• **THE EXERCISE**: Reproduce the stretch of the records below from the line containing "Where should I click to: Choose" through the line containing "coord(94,255)", both included, without any change.

* Begin EXTRACTED MATERIAL *

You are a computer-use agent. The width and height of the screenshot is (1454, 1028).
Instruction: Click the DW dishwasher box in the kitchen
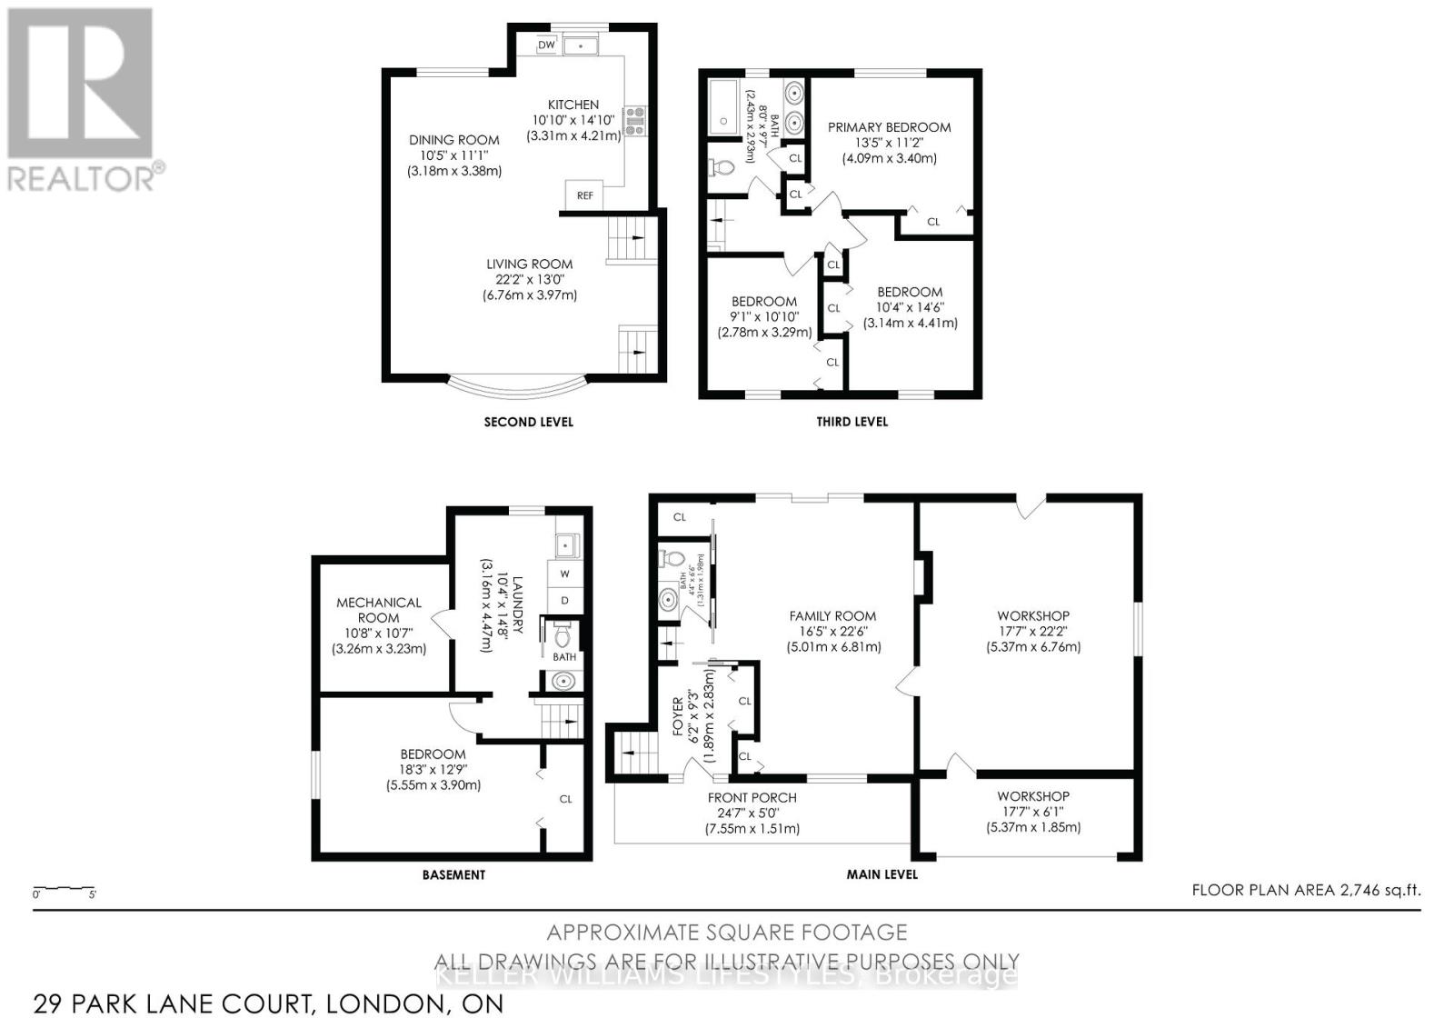point(546,45)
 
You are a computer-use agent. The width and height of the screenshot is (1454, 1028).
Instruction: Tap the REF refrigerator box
point(584,195)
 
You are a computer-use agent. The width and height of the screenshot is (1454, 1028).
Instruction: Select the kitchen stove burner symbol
point(634,121)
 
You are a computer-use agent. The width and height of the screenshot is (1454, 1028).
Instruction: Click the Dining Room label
point(453,140)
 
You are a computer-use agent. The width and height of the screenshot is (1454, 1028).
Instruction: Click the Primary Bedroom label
point(889,127)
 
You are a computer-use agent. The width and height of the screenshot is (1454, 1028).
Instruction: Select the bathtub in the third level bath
point(724,106)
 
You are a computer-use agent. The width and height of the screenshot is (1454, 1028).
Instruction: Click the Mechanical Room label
point(379,609)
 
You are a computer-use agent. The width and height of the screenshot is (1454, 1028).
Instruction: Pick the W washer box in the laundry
point(564,574)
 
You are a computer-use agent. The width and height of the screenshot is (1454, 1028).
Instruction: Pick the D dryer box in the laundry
point(564,601)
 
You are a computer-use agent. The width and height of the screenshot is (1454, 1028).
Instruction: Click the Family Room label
point(832,616)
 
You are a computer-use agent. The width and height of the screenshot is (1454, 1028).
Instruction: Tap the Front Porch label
point(752,798)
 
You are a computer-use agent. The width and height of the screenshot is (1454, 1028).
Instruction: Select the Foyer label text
point(677,716)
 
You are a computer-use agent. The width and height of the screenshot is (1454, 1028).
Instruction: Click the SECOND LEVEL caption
point(528,422)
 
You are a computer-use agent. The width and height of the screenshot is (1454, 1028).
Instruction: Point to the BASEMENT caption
point(453,874)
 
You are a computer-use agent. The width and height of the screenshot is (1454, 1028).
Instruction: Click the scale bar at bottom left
point(64,888)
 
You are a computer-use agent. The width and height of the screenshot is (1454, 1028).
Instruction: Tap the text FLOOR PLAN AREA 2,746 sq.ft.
point(1305,891)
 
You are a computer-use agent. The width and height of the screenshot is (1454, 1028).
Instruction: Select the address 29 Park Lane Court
point(267,1003)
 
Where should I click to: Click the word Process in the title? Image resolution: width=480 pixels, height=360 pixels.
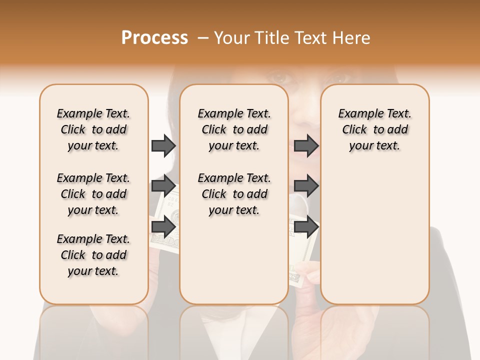coord(154,38)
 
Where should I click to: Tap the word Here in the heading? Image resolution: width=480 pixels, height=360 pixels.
coord(352,38)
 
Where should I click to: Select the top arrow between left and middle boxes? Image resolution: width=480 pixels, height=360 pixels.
coord(164,146)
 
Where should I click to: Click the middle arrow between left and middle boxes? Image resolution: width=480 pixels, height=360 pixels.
coord(164,186)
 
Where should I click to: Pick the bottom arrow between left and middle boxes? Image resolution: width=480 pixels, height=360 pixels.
coord(164,228)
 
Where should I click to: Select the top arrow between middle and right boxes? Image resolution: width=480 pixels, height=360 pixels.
coord(306,146)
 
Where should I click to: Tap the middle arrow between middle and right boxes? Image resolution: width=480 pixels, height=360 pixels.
coord(306,186)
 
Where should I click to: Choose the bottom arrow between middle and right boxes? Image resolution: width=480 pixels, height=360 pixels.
coord(306,228)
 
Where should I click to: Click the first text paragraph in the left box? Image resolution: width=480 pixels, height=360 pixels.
coord(94,130)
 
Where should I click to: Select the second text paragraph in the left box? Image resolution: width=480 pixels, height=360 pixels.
coord(94,194)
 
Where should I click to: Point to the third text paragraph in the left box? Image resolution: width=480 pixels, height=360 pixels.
coord(94,255)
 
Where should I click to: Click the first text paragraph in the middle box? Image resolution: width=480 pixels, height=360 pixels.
coord(234,130)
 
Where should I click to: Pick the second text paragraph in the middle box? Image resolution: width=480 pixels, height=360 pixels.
coord(234,194)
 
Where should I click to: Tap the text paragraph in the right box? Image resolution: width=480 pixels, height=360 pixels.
coord(374,130)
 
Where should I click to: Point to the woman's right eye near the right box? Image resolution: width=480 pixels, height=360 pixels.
coord(340,79)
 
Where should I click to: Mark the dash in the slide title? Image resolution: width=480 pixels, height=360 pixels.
coord(202,38)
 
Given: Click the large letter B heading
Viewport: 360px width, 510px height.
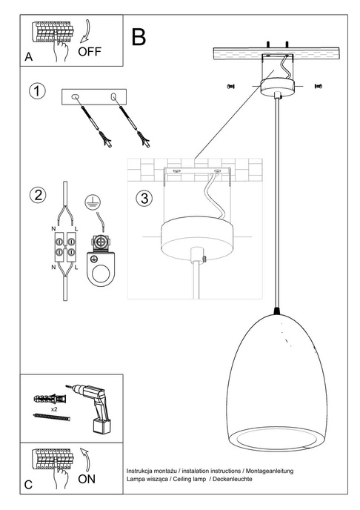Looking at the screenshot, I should [x=139, y=36].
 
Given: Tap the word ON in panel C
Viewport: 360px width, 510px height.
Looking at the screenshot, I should [x=87, y=479].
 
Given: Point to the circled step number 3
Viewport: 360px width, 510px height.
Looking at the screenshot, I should [x=144, y=198].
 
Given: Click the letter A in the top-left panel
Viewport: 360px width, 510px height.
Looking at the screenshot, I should [x=28, y=57].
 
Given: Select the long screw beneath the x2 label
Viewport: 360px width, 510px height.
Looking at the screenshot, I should [x=51, y=419].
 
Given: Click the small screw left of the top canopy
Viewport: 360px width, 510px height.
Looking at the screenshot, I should [x=230, y=87].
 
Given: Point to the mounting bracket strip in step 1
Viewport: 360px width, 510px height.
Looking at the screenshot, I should [x=94, y=96].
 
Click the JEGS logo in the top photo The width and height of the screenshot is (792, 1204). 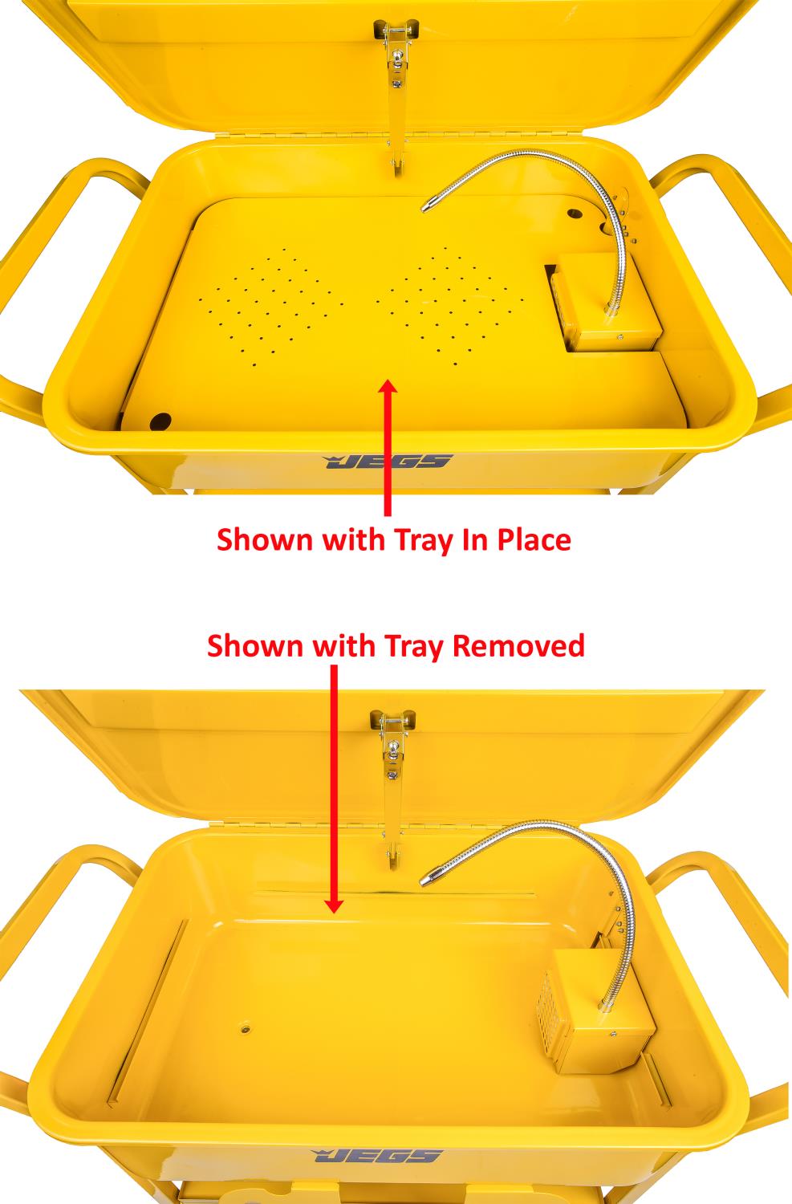click(x=388, y=462)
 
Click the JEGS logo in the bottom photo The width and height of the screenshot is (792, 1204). click(x=376, y=1156)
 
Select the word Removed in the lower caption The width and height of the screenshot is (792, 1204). click(x=518, y=645)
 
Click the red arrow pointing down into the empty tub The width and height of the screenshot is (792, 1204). click(x=334, y=787)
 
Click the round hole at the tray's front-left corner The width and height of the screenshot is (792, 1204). click(x=160, y=420)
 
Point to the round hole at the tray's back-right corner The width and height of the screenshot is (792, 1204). click(x=574, y=215)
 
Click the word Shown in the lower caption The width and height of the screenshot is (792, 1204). click(x=256, y=645)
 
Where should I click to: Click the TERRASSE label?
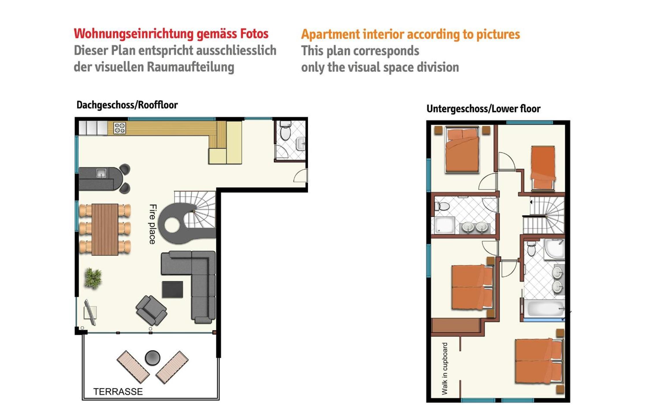[118, 392]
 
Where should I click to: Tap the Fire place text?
[153, 224]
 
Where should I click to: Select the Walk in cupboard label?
[445, 369]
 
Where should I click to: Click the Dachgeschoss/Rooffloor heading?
[127, 105]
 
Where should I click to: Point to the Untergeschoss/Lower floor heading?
[483, 109]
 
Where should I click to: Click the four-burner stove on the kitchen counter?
[120, 128]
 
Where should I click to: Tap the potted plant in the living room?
[93, 278]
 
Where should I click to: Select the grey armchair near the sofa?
[151, 310]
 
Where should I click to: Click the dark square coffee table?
[173, 289]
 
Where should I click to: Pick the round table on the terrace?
[153, 358]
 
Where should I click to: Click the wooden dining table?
[105, 230]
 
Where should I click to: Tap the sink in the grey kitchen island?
[101, 173]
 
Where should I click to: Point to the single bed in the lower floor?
[543, 168]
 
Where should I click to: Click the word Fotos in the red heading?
[254, 34]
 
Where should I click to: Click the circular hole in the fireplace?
[173, 225]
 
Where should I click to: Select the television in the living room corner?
[90, 312]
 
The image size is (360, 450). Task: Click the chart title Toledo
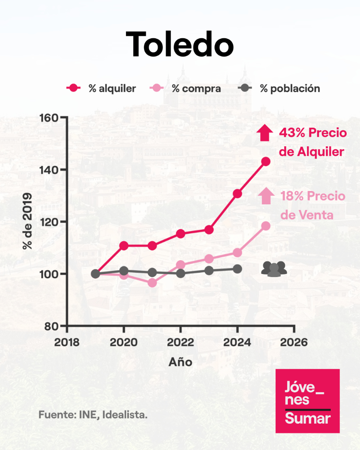[x=180, y=44]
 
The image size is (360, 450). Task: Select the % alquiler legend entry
[x=102, y=89]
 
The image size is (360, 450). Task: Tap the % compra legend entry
[x=186, y=89]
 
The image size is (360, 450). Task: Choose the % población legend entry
[x=279, y=89]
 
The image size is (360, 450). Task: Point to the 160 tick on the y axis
[x=48, y=117]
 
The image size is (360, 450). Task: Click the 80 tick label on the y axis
[x=51, y=326]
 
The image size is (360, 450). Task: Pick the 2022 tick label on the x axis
[x=181, y=342]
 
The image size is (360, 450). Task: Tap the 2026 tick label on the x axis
[x=294, y=342]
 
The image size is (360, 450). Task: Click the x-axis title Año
[x=180, y=362]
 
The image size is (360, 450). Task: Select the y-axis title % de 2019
[x=28, y=221]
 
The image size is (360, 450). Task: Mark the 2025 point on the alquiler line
[x=266, y=162]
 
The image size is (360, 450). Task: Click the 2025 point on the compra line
[x=266, y=226]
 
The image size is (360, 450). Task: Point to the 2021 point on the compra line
[x=152, y=283]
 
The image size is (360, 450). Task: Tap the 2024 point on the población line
[x=237, y=269]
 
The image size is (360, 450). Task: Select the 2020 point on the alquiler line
[x=124, y=246]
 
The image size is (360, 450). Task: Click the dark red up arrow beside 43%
[x=264, y=133]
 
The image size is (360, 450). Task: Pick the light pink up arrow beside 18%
[x=266, y=196]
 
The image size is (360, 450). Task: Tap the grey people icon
[x=274, y=269]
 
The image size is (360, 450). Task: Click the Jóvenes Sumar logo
[x=308, y=401]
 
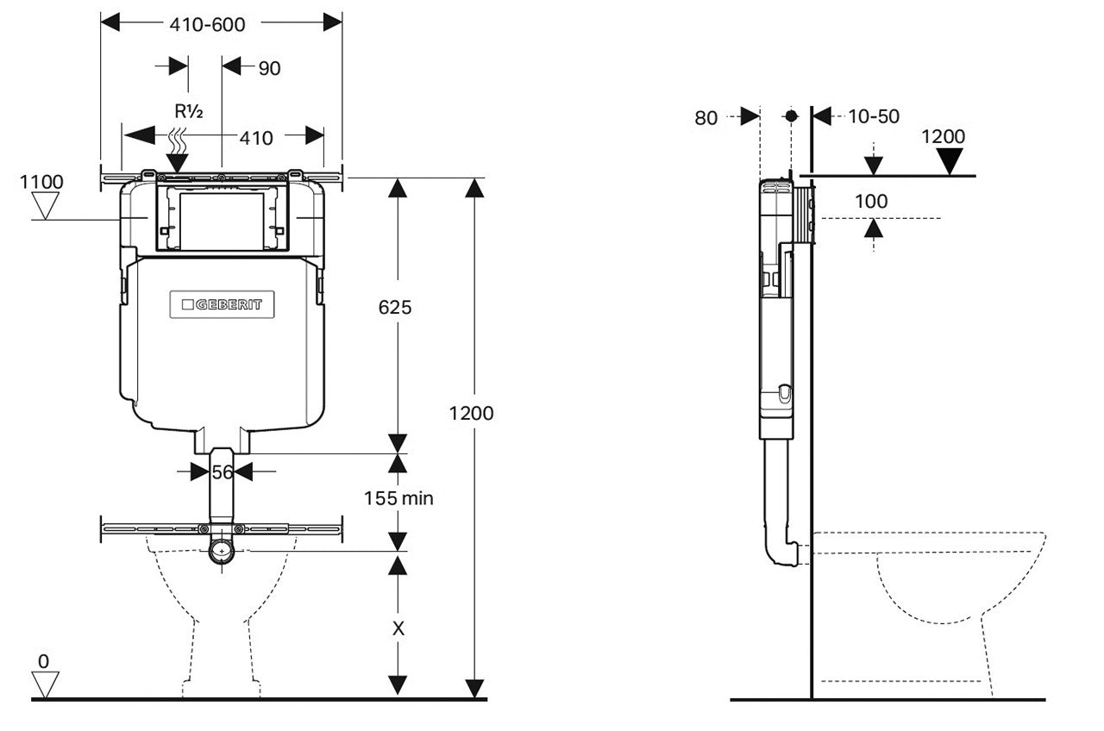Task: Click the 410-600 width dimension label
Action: click(207, 25)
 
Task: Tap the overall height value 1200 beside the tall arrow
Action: click(471, 413)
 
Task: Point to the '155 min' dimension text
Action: click(398, 497)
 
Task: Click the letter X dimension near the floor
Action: click(398, 628)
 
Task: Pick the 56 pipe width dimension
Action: click(223, 472)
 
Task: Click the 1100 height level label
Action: click(41, 182)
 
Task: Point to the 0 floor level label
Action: click(43, 661)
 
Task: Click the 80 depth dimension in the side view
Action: click(706, 118)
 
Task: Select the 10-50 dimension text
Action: click(874, 116)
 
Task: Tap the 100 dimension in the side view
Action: click(870, 202)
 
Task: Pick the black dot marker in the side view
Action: click(792, 116)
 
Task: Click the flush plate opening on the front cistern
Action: click(223, 222)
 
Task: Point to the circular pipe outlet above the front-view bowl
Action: click(223, 550)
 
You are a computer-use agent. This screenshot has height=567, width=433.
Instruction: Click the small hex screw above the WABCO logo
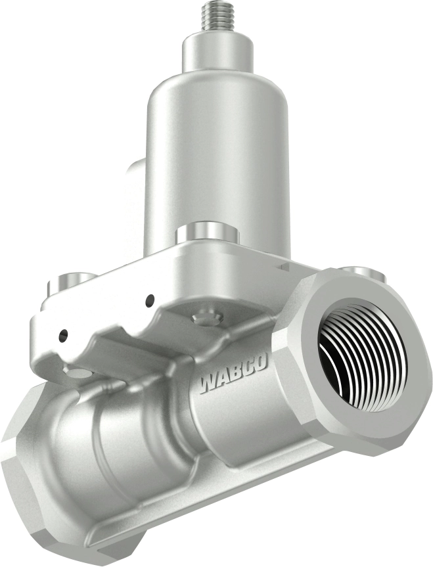point(208,316)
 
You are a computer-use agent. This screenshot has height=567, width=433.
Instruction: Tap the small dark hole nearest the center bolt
point(150,300)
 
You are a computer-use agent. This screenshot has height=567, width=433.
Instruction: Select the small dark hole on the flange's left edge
point(62,335)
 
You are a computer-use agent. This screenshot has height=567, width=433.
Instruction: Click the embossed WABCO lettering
point(233,377)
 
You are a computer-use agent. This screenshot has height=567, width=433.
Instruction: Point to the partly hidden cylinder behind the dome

* End EXTRACTED MATERIAL *

• **EXERCISE RESPONSE**:
Where should I click to: Choose the bottom arrow between middle and right boxes? Image resolution: width=480 pixels, height=360 pixels.
coord(306,228)
 
Where should I click to: Click the first text paragraph in the left box? Image resolution: width=480 pixels, height=360 pixels.
coord(94,130)
 
Where should I click to: Select the second text paragraph in the left box? Image resolution: width=480 pixels, height=360 pixels.
coord(94,194)
 
Where should I click to: Point to the third text paragraph in the left box? Image resolution: width=480 pixels, height=360 pixels.
coord(94,255)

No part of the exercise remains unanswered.